Золото и серебро дождем посыпались Волку в посудину.
— А теперь — внимание! — он поставил поднос на ковер и накрыл его скинутым плащом. — Сейчас я скажу волшебные слова… А, кстати, что у нас тут сегодня за праздник?
— День рождения!
— День рождения!!!
— Я так и думал! У кого?
— У меня!
— У него!
— У добродетельного Гастрократа!
— Гут! — Волк взял клетку с павлинами, многозначительно поставил ее перед хозяином и вернулся к подносу. — Значит, этот фокус посвящается ему!
Гости притихли.
— Вам нравятся эти птички?
— Д-да… — осторожно ответил Гастрократ и зачем-то спрятал руки за спину.
— Тогда они остаются здесь! Желание именинника — закон. Я бы не хотел никому испортить день рождения. Я на такое не способен. Скажите мне откровенно, похож я на человека, который может испортить кому-либо его день рожденья?
— Не-ет! — дружным ревом ответила аудитория.
— Спасибо… Спасибо!.. — Волк украдкой смахнул набежавшую слезу. Чертовы сандалии терли немилосердно. — Тем более я павлинов терпеть не могу — привкус у них отвратный. Гм. Ну вот. О чем это мы? Ах, да. Продолжаем наш фокус! Смотрите внимательно — по-прежнему никакого жульства с мошенством. Все шито-крыто. Вот сейчас я скажу волшебные слова… Елки. Моталки. Валенки. Мочалки. Масдай, вверх!!!
* * *
Вторая неделя плавания на «Космо» подходила к концу. Позади оставались сражения с телебоями, приключения на плавучей скале эдонов, гостеприимство бебриков и пятидневная задержка на безымянном острове посреди бездонного моря, где правила обольстительноокая волшебница Паллитра.

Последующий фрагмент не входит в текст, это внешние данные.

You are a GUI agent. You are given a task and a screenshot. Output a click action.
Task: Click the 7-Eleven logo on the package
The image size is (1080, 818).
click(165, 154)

С первого взгляда прекрасная колдунья влюбилась в бесшабашного Язона и не хотела его отпускать от себя до скончания веков, и ни силой, ни хитростью команда «Космо» не могла вырвать своего предводителя из сладкого плена, и только сказав, что он ее разлюбил, не любил и никогда больше вообще не сможет полюбить, Язон смог покинуть чертоги убитой горем Паллитры и продолжить свой далекий нелегкий путь в чужие неизведанные края.

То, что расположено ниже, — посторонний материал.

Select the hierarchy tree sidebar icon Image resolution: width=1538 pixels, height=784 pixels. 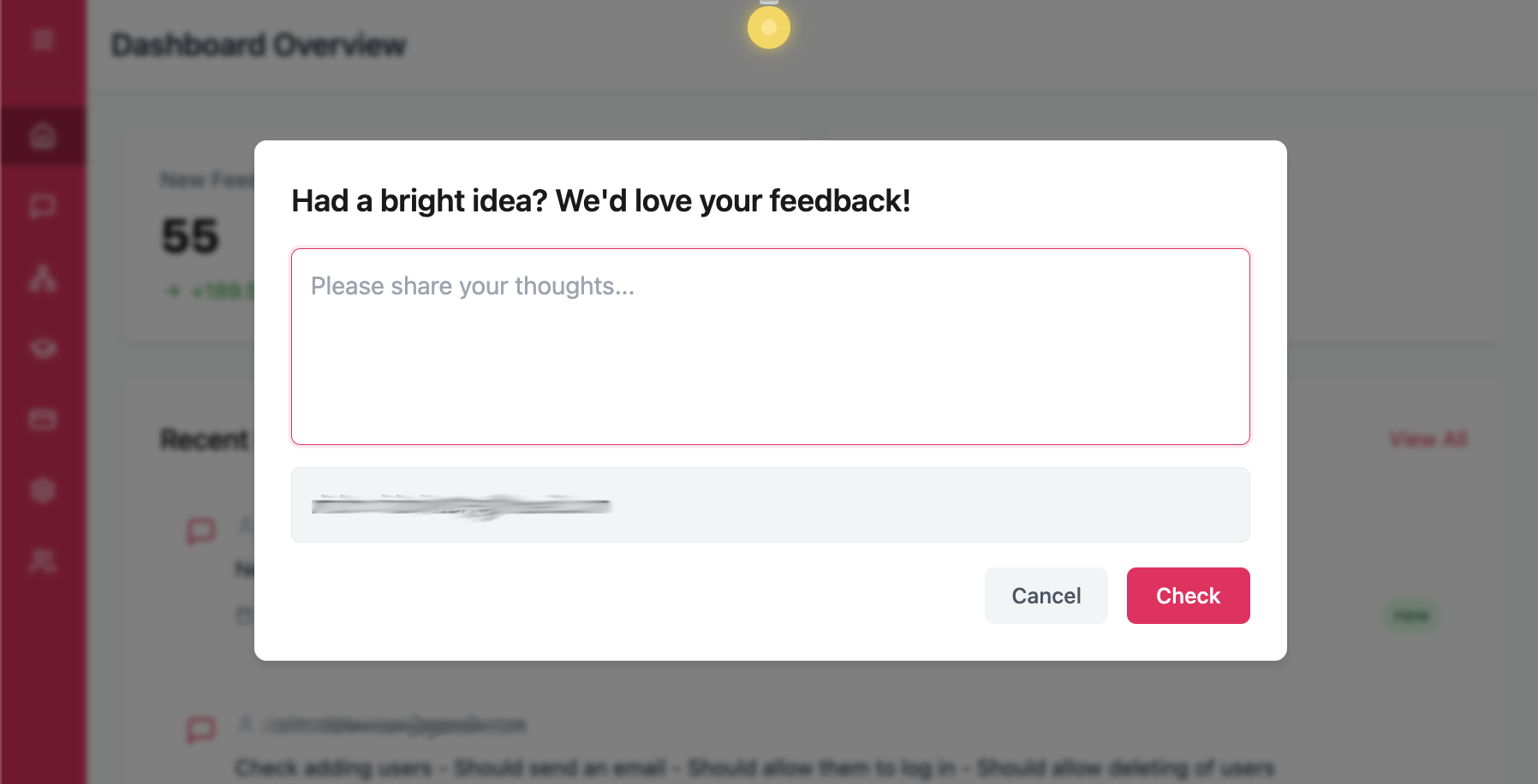point(43,278)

Иван был взволнован до глубины души. «Такая любовь, такая любовь… Ну просто как у королевича Елисея и княжны Русланы на странице семьсот шестьдесят четыре, когда он был вынужден покинуть ее розовый терем, чтобы уйти на войну с руколапыми костоломами, потому, что пророчество глухонемого юродивого Пырки, после того, как у него внезапно открылся первый глаз через неделю после стычки с целовальником Люшкой в переулке Всех Скелетов, где до них на этом же самом месте, потому что оно проклятое, из-за того, что пятьсот лет назад, когда Луна была проглочена Чмадаресеем, который…»

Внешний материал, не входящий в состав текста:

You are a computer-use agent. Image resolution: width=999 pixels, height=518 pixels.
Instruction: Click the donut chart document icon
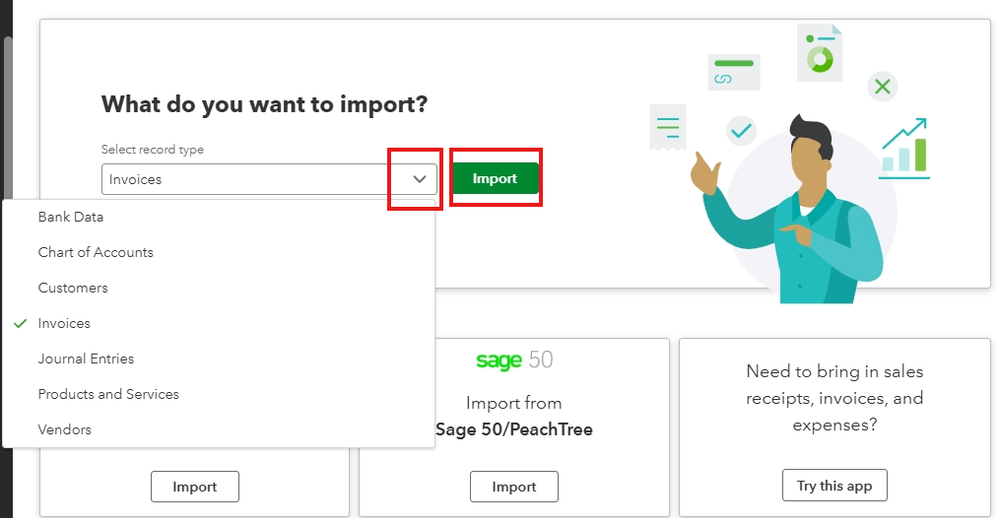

Но, если быть кратким, все страдания его опять сводились к тому, что еще одна красна девица прошла мимо него так, как будто он был пустым местом. Причем настолько пустым, что любой, самый разреженный участок вакуума из дальнего космоса по сравнению с ним показался бы восточным базаром в выходной день. «Тенденция, однако…» — невесело думал Иванушка, ворочаясь бессонными ночами на смятом покрывале, и от жалости к себе, несчастному, щипало в носу и чесалось в глазах, и жизнь казалась, хоть и наполненной приключениями и друзьями, но, в то же время, как-то иезуитски лишенной смысла.